| Exercise description |
Could you put the data, from the line that contains "The image size is (668, 557)." through the end, into a JSON list of strings with one string per line, skipping blank lines and leaving the pictures out?

| Supplied records |
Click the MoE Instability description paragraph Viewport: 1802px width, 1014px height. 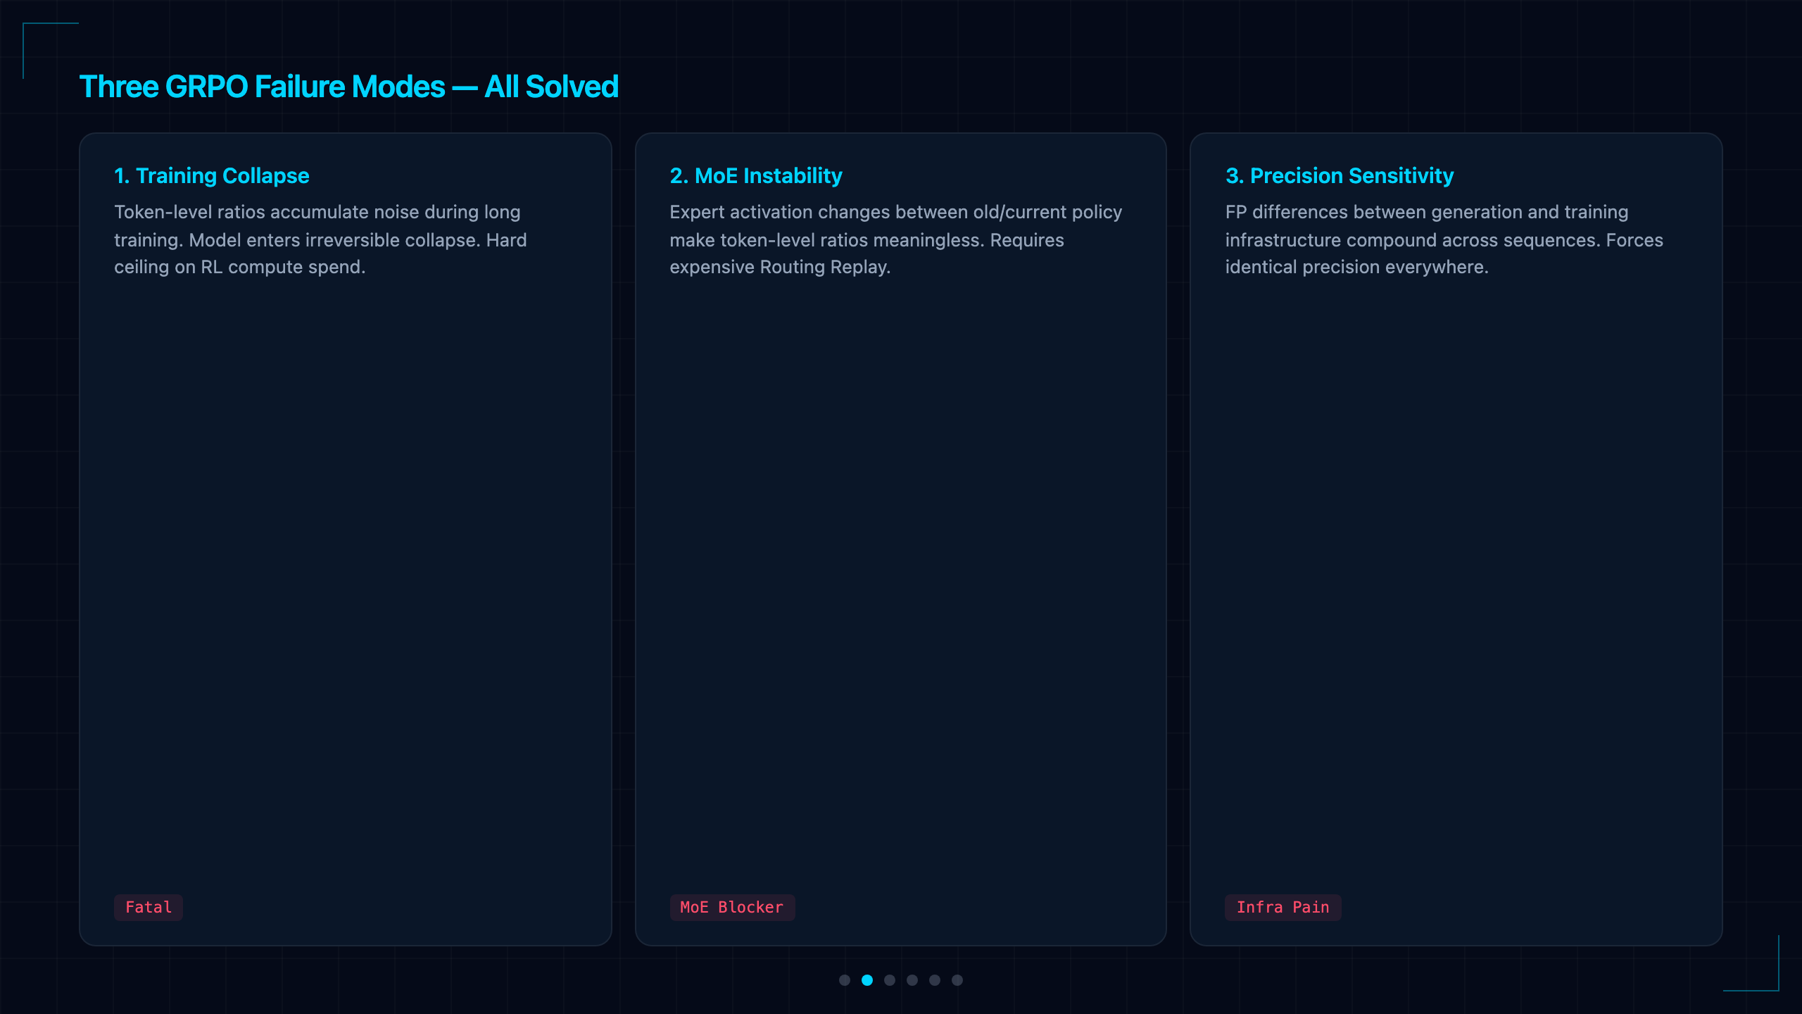point(895,239)

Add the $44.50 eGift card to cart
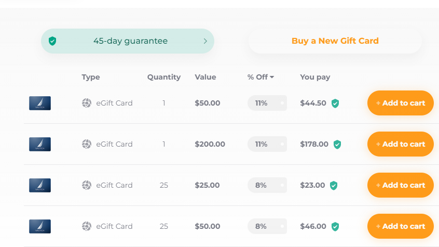(x=400, y=103)
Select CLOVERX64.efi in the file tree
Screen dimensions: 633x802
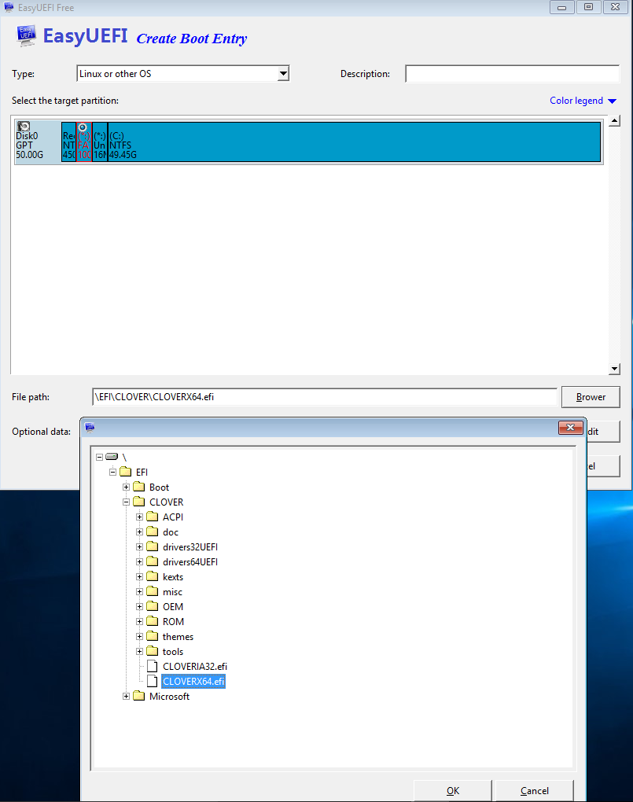193,682
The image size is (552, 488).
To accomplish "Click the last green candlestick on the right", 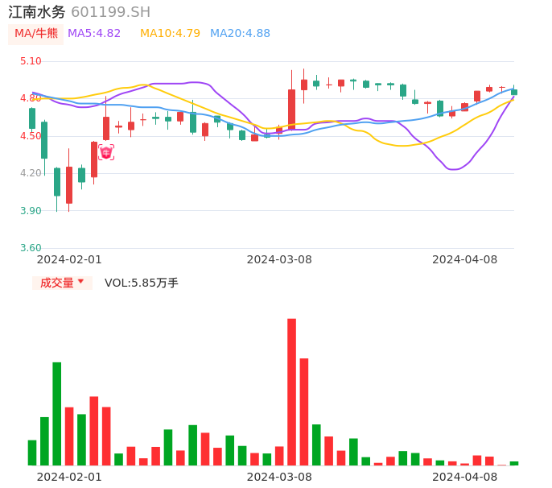I will click(514, 92).
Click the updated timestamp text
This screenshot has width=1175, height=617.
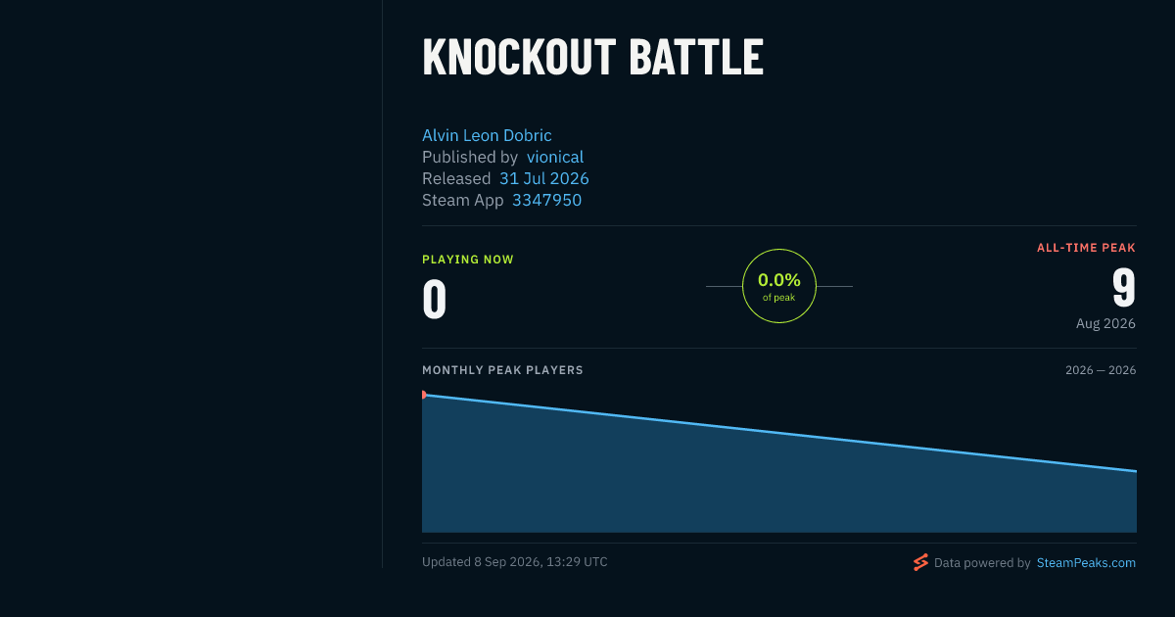tap(515, 562)
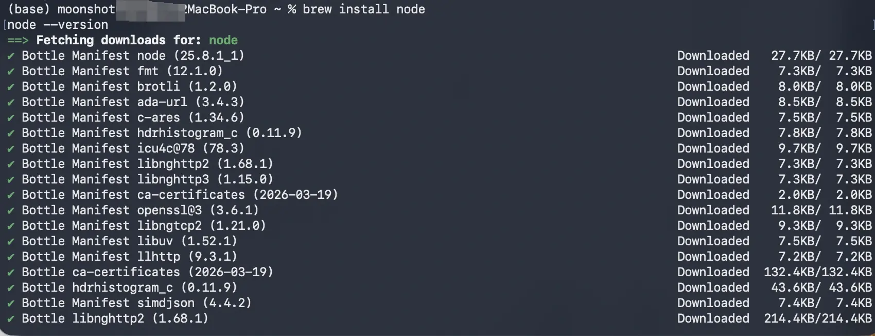This screenshot has width=875, height=336.
Task: Click the green checkmark beside Bottle Manifest node
Action: point(11,56)
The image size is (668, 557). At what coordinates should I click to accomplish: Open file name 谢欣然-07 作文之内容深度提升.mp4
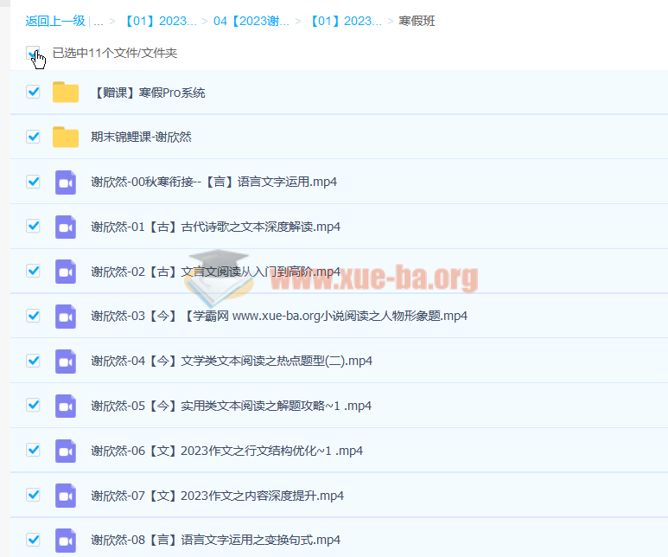(217, 496)
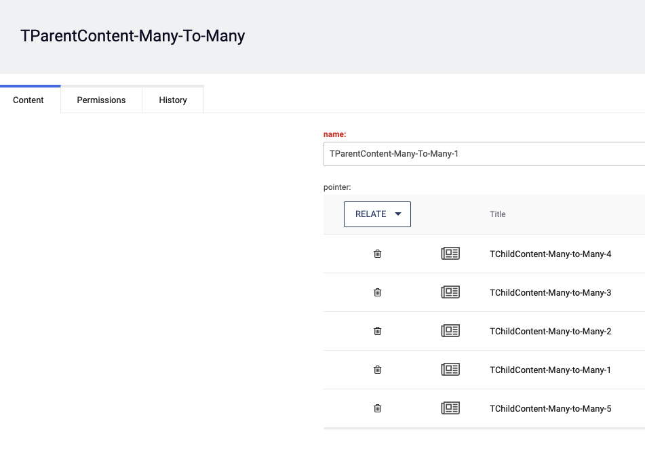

| Right answer |
[
  "The image size is (668, 557). At what coordinates should I click to accomplish: Open file name 谢欣然-07 作文之内容深度提升.mp4",
  "(217, 496)"
]